>> Begin Records supplied

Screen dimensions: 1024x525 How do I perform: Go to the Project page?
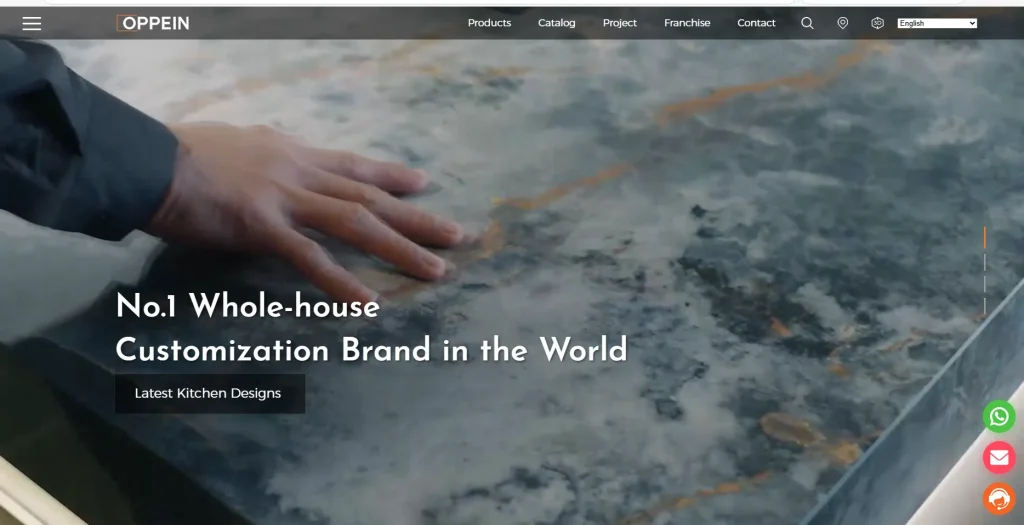[x=620, y=23]
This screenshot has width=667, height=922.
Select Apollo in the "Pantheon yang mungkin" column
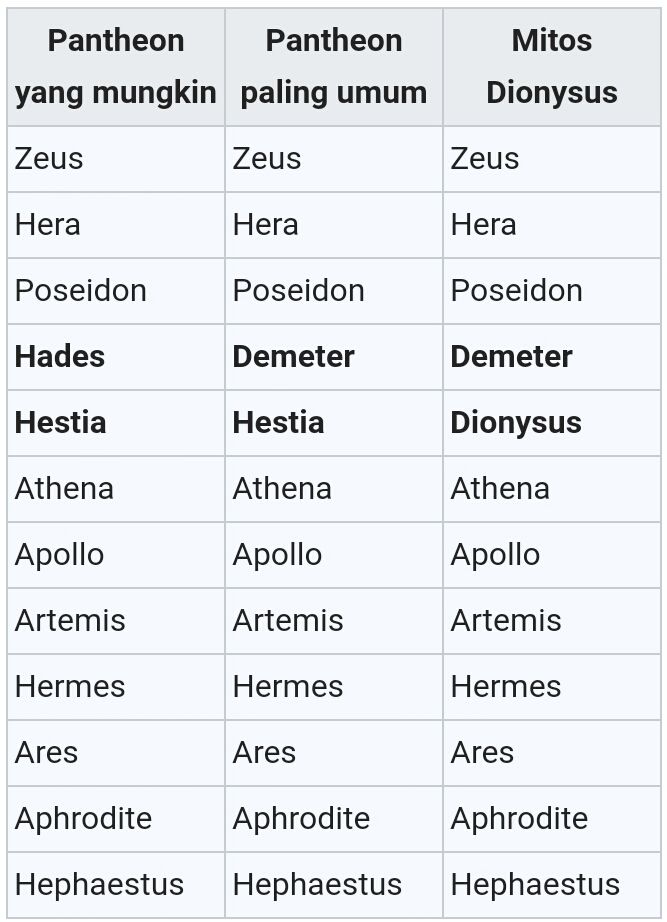pos(59,555)
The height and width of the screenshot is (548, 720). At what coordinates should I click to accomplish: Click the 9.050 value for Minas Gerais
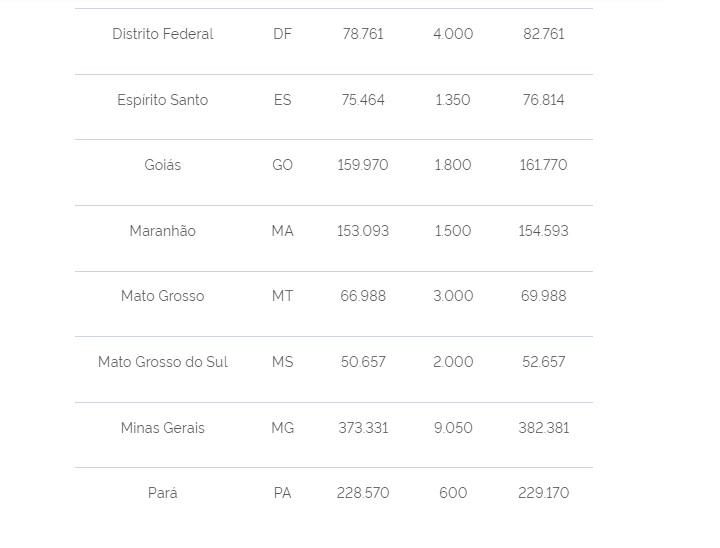(x=453, y=428)
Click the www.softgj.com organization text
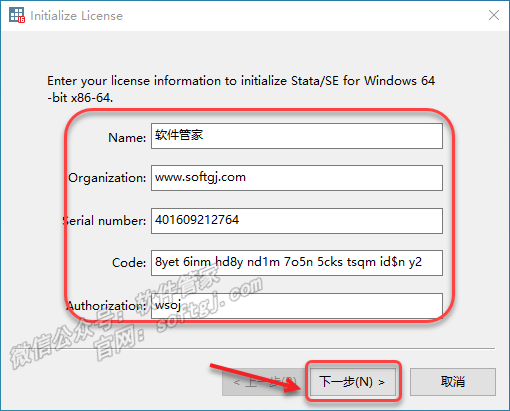Screen dimensions: 510x411 [x=200, y=177]
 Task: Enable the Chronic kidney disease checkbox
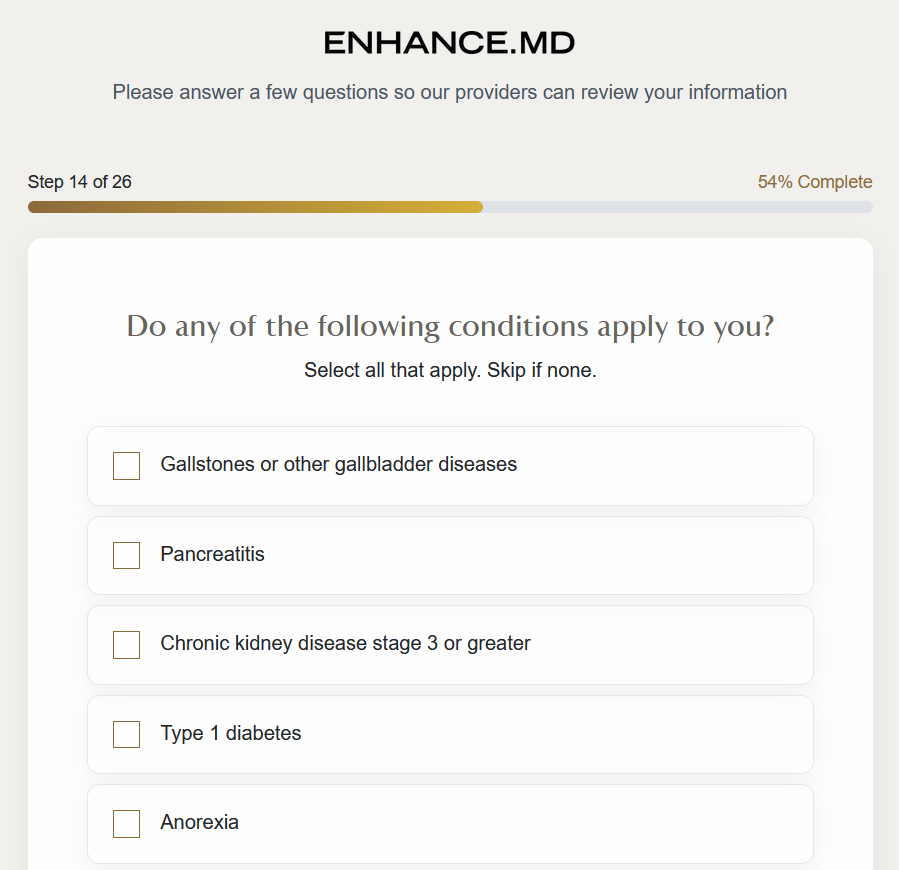[126, 645]
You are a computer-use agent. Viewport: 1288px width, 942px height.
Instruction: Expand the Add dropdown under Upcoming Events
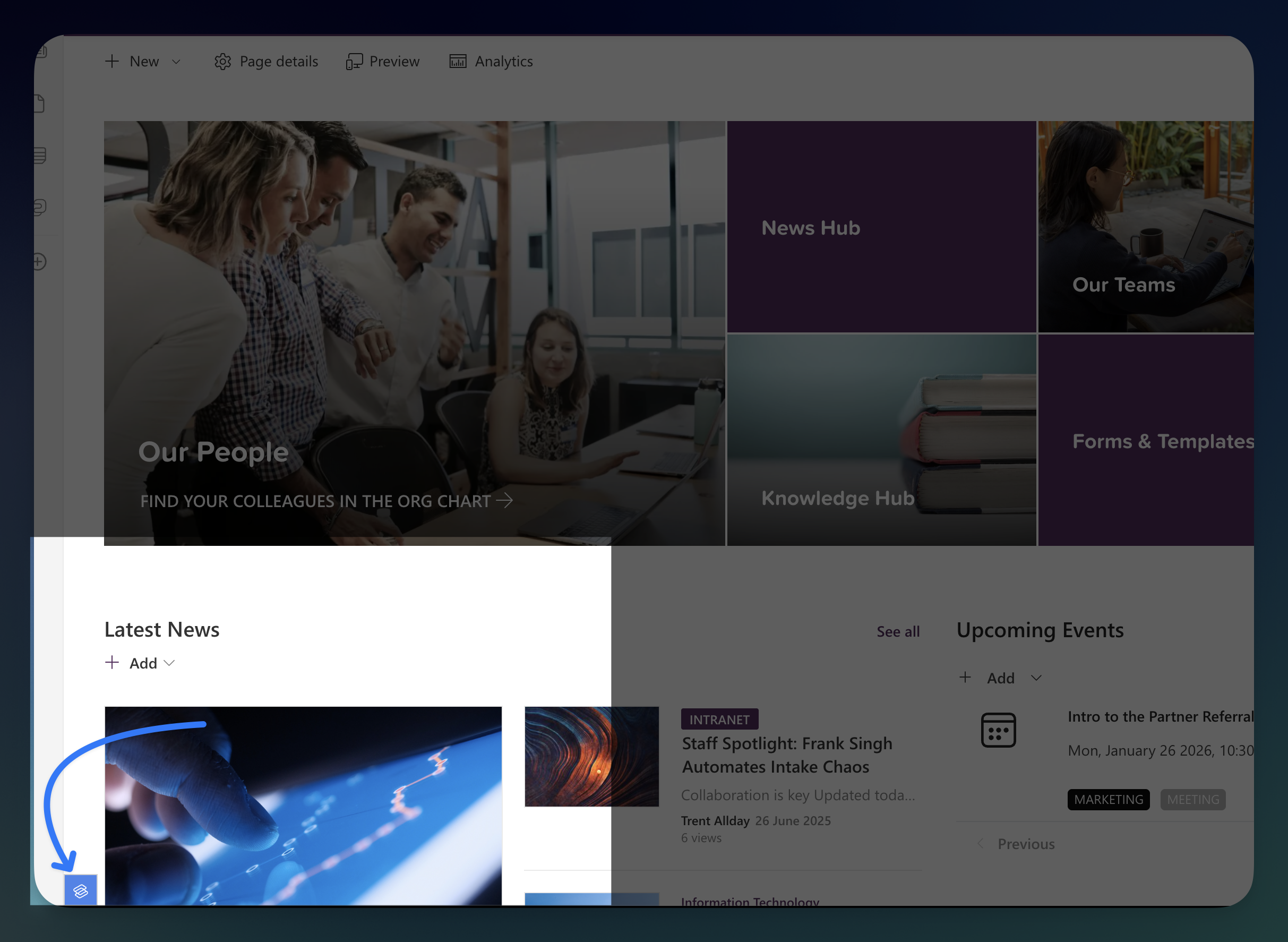1036,678
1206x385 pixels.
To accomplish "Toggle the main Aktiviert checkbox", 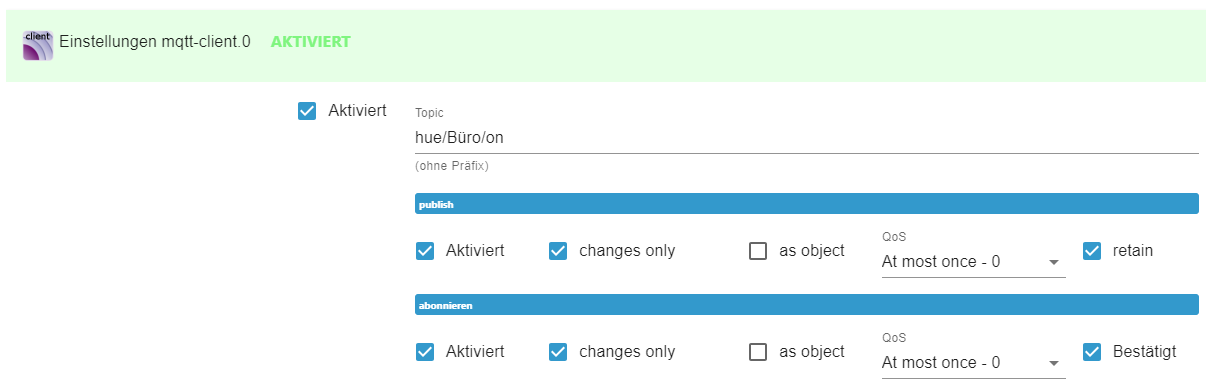I will pyautogui.click(x=307, y=111).
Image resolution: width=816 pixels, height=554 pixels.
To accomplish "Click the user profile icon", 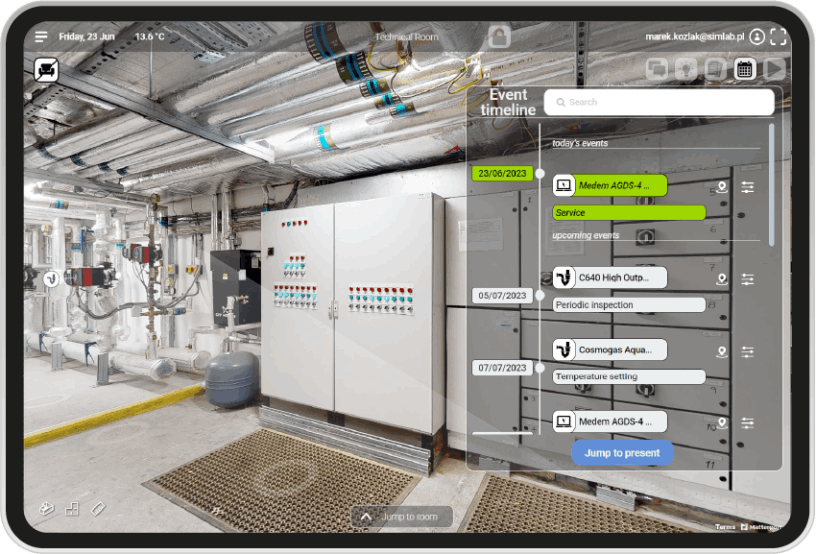I will [757, 37].
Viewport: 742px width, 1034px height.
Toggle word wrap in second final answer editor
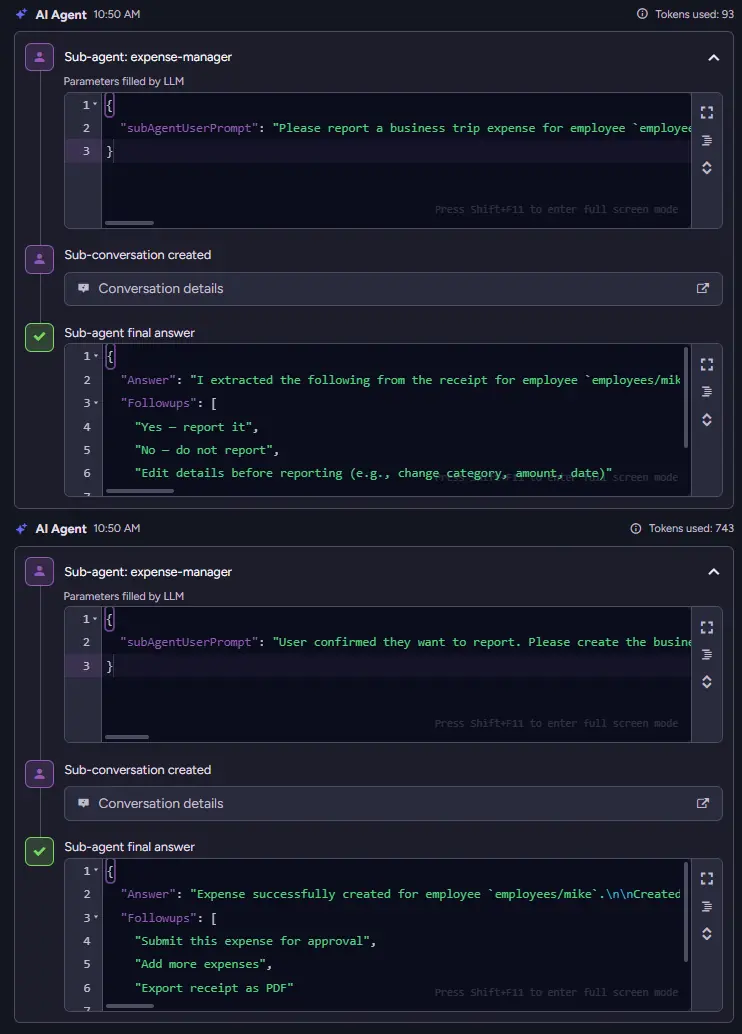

>> End Records supplied

Task goal - Please collect every line in the records above that contains the word "height".

Answer to the problem -
This screenshot has width=667, height=922.
The height and width of the screenshot is (548, 720). At what coordinates should I click to accomplish: Click the 9.050 value for Minas Gerais
You are a computer-use agent. Viewport: 1288px width, 942px height.
Image resolution: width=816 pixels, height=554 pixels.
Viewport: 742px width, 1034px height.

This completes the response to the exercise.